More congregations and institutes followed after. Thus he founded:

- 1924: The Pious Disciples of the Divine Master (PDDM), with Servant of God Mother Maria Scolastica Rivata, the contemplative members of the Pauline Family whose members would be especially dedicated to adoration, liturgical preparations, and priestly services
- 1938: The Sisters of Jesus the Good Shepherd (also known as "Pastorelle") works in schools and parishes by providing religious instruction
- 1957: The Sisters of Mary Queen of Apostles, who work and pray for vocations for the Pauline family and the Religious life
- 1958: The Institute of St. Gabriel the Archangel, lay consecrated men whose apostolate is also that of the Society of St. Paul
- 1958: The Institute of Mary of the Annunciation, lay consecrated women whose apostolate is also that of the Society of St. Paul
- 1959: The Institute of Jesus the Priest, diocesan clergy who would like to adopt the Pauline spirituality to their ministry
- 1960: The Institute of the Holy Family, married couples
- 1918: The Association of Pauline Cooperators

Alberione served during the Second Vatican Council as a peritus (theological expert), participating in the private sessions during which the decrees of the Council were formed and shaped, for the approval of the Council Fathers in full session.

==Death and veneration==
Alberione died of natural causes on 26 November 1971 in the Generalate House of the Society in Rome. He had received a personal visit by Pope Paul VI an hour before he died. He was buried in the sub-crypt of the Basilica of Mary Queen of the Apostles in Rome.

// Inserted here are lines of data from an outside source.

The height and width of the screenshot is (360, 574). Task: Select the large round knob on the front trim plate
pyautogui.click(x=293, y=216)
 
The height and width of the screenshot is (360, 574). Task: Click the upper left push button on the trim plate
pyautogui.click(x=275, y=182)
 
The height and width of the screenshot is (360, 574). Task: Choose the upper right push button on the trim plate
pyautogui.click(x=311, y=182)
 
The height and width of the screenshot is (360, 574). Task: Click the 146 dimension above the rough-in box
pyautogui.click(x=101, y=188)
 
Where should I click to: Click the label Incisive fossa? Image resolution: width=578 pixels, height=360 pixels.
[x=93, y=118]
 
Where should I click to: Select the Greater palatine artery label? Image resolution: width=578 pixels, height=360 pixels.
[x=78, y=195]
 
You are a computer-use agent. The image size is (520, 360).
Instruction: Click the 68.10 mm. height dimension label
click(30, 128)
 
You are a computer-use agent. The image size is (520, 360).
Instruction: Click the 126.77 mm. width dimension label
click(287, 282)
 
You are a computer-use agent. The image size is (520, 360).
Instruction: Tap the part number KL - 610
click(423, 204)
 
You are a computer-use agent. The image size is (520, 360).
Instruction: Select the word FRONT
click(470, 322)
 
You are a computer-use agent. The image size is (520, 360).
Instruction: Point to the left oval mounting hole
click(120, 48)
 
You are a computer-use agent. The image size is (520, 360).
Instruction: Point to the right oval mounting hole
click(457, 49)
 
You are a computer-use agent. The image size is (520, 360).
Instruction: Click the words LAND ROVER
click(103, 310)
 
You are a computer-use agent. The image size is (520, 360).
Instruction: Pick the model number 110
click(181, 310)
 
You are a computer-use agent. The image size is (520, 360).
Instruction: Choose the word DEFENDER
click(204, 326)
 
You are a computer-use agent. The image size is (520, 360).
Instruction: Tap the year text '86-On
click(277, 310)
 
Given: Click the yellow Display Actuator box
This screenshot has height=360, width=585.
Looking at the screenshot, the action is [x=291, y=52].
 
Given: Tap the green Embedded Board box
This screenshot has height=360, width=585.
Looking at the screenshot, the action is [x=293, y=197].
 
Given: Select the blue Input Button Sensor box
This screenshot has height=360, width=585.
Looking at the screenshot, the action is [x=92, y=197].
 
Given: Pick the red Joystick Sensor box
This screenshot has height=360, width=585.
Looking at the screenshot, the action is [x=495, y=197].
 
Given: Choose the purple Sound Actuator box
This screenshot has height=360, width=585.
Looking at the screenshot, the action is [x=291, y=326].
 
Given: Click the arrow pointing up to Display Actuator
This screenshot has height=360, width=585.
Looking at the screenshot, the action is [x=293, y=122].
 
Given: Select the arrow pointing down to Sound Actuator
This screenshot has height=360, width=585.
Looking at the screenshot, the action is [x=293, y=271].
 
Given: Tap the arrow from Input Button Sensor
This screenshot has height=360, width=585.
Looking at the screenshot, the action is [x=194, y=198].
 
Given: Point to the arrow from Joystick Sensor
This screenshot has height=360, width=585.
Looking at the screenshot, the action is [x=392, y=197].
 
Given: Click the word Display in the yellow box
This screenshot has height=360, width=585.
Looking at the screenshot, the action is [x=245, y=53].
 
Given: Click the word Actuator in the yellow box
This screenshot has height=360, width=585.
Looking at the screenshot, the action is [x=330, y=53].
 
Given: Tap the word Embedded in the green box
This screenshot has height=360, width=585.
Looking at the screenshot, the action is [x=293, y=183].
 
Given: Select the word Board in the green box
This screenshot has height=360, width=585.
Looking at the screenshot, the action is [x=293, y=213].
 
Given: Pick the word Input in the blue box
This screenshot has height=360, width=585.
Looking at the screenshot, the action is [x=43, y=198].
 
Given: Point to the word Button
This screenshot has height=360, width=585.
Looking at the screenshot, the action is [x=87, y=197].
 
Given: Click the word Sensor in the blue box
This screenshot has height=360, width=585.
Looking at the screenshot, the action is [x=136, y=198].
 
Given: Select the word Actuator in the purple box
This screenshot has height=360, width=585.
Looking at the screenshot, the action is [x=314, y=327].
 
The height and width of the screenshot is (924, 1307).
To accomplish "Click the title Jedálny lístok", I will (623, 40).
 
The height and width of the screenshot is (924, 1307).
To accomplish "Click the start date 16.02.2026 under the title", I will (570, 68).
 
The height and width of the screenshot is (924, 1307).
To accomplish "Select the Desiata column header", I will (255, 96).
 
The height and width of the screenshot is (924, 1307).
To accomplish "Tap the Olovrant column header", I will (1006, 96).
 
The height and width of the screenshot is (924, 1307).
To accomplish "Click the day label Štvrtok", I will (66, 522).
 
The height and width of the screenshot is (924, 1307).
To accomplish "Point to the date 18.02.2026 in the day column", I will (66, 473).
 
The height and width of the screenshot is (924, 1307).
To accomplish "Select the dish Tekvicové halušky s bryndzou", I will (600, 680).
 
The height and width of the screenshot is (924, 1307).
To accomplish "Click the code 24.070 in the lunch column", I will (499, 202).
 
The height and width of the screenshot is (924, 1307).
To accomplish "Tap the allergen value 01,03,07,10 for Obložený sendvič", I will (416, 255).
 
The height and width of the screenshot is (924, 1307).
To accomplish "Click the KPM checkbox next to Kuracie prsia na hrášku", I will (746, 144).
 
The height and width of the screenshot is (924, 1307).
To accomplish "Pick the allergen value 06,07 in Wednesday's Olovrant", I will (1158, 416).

Alberione was declared venerable on 25 June 1996, and was beatified on 27 April 2003 by Pope John Paul II, along with five others: Marco d'Aviano, a priest and member of the Order of Friars Minor Capuchin; Eugenia Ravasco, virgin and founder of the Congregations of the Daughters of the Sacred Hearts of Jesus and Mary; Maria Domenica Mantovani, virgin and co-founder of the Institute of the Little Sisters of the Holy Family; Maria Cristina of the Immaculate Conception Brando, founder of the Congregation of the Sisters, Expiatory Victims of Jesus in the Blessed Sacrament, and Giulia Salzano, virgin and founder of the Congregation of the Catechist Sisters of the Sacred Heart. The pope said, during his homily for the ceremony, said that Alberione left "a formidable heritage". According to John Paul II, Alberione "felt the need to make Jesus Christ, the Way, the Truth and the Life, known 'to all people of our time with the means of our time', as he liked to say. He was inspired by the Apostle Paul, whom he described as a 'theologian and architect of the Church', remaining ever docile and faithful to the Magisterium of the Successor of Peter, a 'beacon' of truth in a world that is so often devoid of sound spiritual references".

==Legacy==
Alberione used modern means of mass communication to spread his message.